* [Exercise 1]:
According to the transcript, where does the painting discussed in it hang?
* [Exercise 2]:
From the transcript, copy word for word the part that begins with the words containing "Hello, everyone. Tom" and ends with "for you. Enjoy.".

* [Page excerpt]:
* * *
Hello, everyone. Tom Holland here, and I am joined by the great Laura Cumming, and we are looking at Painting in History, four paintings that reflect a particular period in history. We'll be looking at the history of the painting itself, the life of the artist, and teasing out the mysteries that shadow all four paintings. Today, we are looking at the Arnold Fini Portrait by Jan van Eijk, early 15th century. Here is a short extract from that episode. You can access the entire thing by going to therestishistory. Com and signing up to the club there. It will be waiting for you. Enjoy.

00:00:45

Hello, everybody, and welcome to another series of bonuses for you, our beloved Club members.

00:01:01

And this time we're going to be doing four episodes, each one on a famous painting, and we're going to be situating it in the context of the age, looking at what it's all about, who the painter was. And generally, with a lot of the paintings, there is a sense of mystery. There's a puzzle. And we have the perfect person to tease out the possible solutions to these puzzles. Because my guest today is the great Laura Cumming. She's the art critic of The Observer. She was on the show a while back talking about William Notman, the Scottish-Canadian photographer. Laura, a lot of your books resolve around a mystery and a puzzle, don't they? You offer up solutions. That's essentially what you're going to be doing today and in our next three episodes. So welcome back. Thank you. What What painting are we looking at today?

00:02:02

We are looking at the first of our paintings, and it is the Arnolfini Portrait, otherwise known as the Arnolfini Betrosal or the Arnolfini Marriage. In my lifetime, it's been called all three. That gives some idea of how often versions of the interpretation of this painting have changed. It's a very small painting. People think it's going to be enormous because it's so famous. But in fact, it's not big. I could about a foot and a half by two feet. It hangs in the National Gallery in London, where people go in droves to look at it. I think it is for the National Gallery in London, about as mysterious a painting as the Mona Lisa is in Louver. Not yet nicked, we noticed. The reason the painting, I think, is so famous is that it has a wild combination of amazing hyperrealism. Jan van Eijk, the painter, is credited, possibly slightly an exaggeration here, but he's credited with inventing oil paint. He uses it to describe the shining surfaces and the exact proportions of every object in the world so brilliantly. And yet, despite all this hyper-realism, the painting's a total riddle. I think it's the earliest riddle in art.
* * *
* [Listed entries]:
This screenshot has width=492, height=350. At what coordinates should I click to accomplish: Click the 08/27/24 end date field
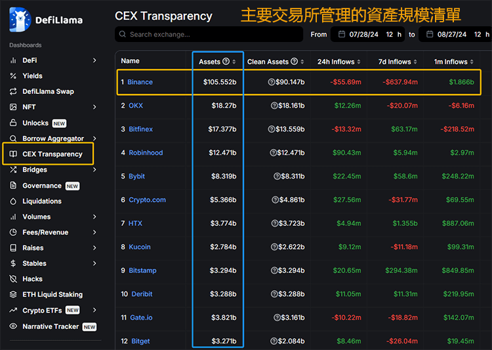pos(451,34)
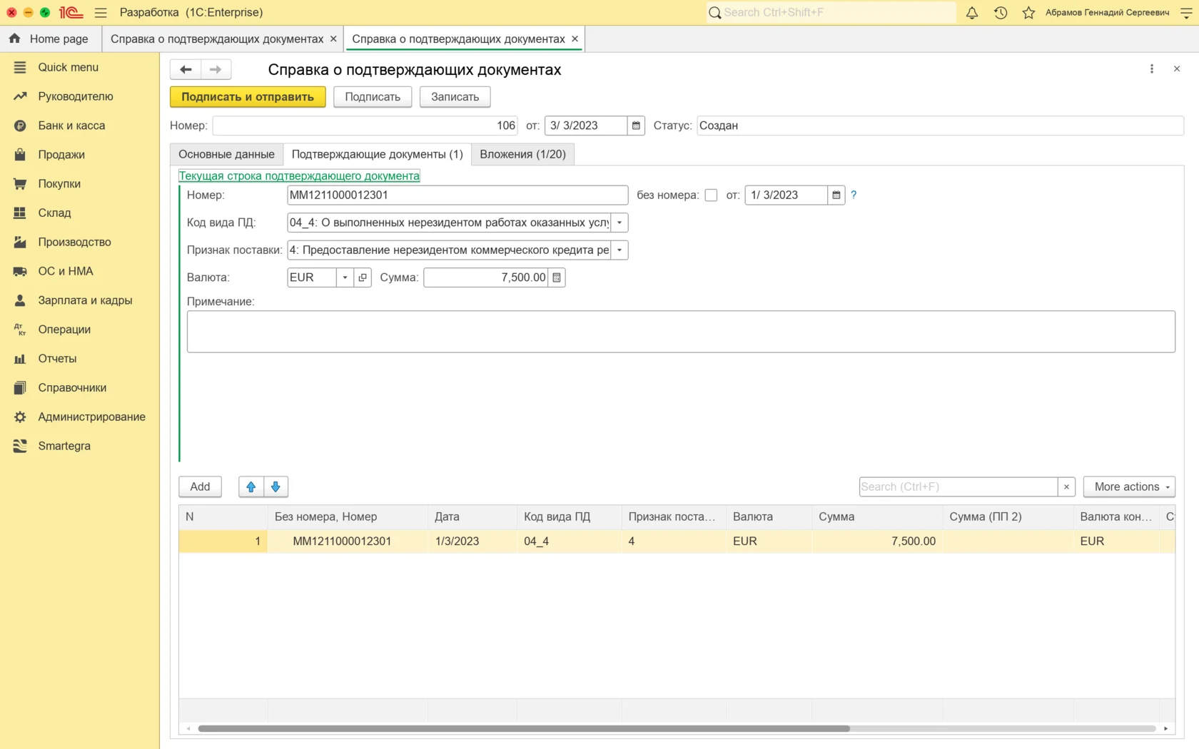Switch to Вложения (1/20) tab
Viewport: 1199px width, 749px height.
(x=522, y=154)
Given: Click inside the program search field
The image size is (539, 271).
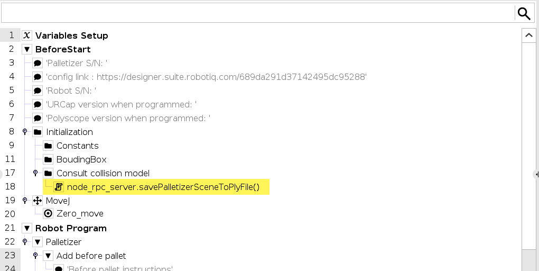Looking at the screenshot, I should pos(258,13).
* * *
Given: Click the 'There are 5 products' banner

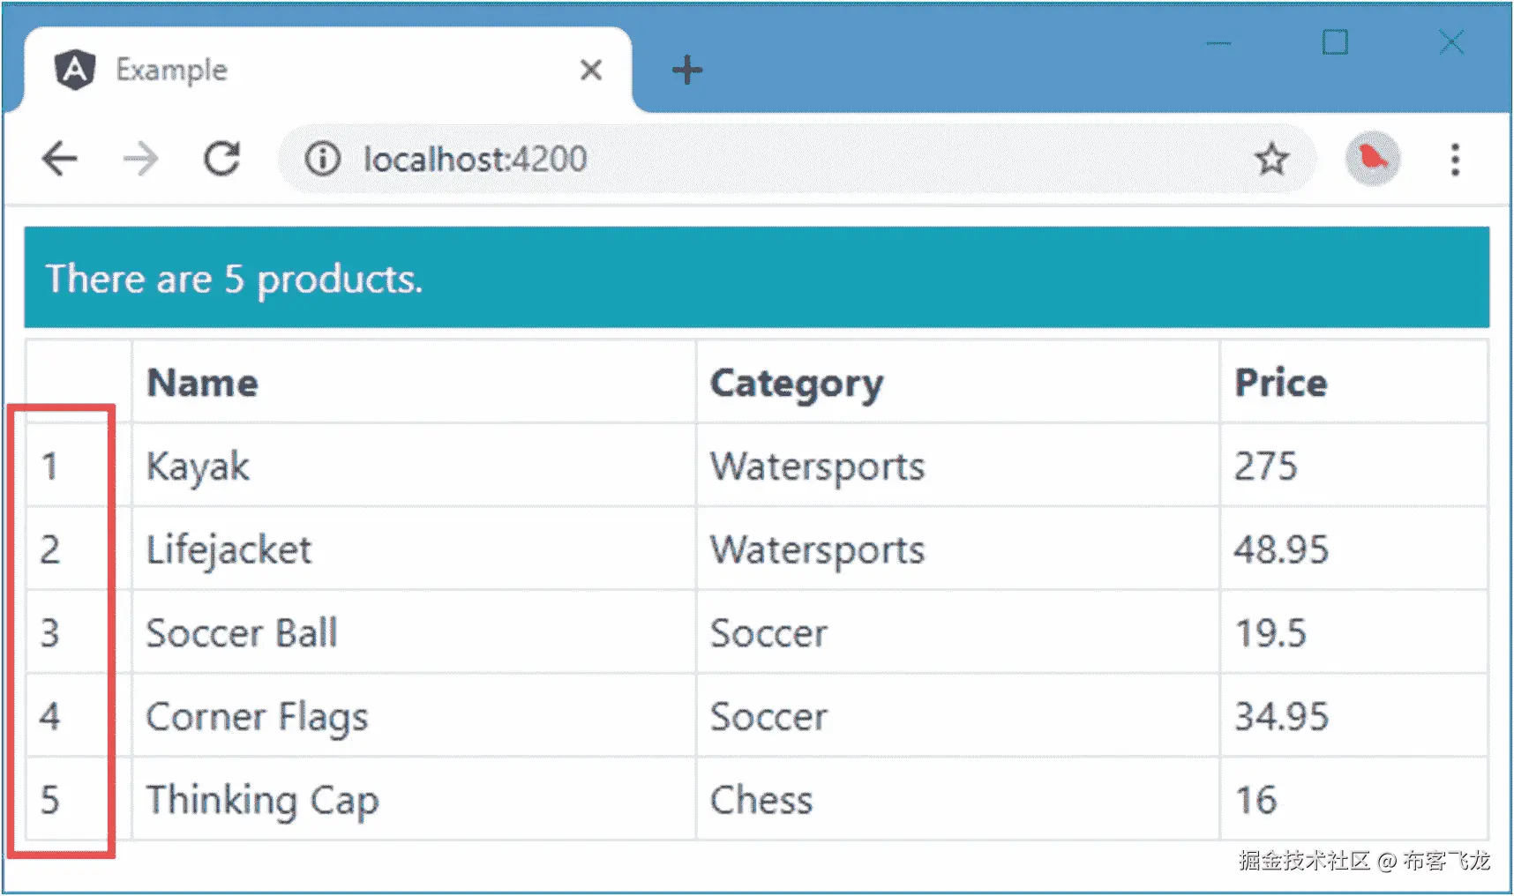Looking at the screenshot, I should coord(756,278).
* * *
* [Finished answer 1]:
It hangs in the National Gallery in London.

* [Finished answer 2]:
Hello, everyone. Tom Holland here, and I am joined by the great Laura Cumming, and we are looking at Painting in History, four paintings that reflect a particular period in history. We'll be looking at the history of the painting itself, the life of the artist, and teasing out the mysteries that shadow all four paintings. Today, we are looking at the Arnold Fini Portrait by Jan van Eijk, early 15th century. Here is a short extract from that episode. You can access the entire thing by going to therestishistory. Com and signing up to the club there. It will be waiting for you. Enjoy.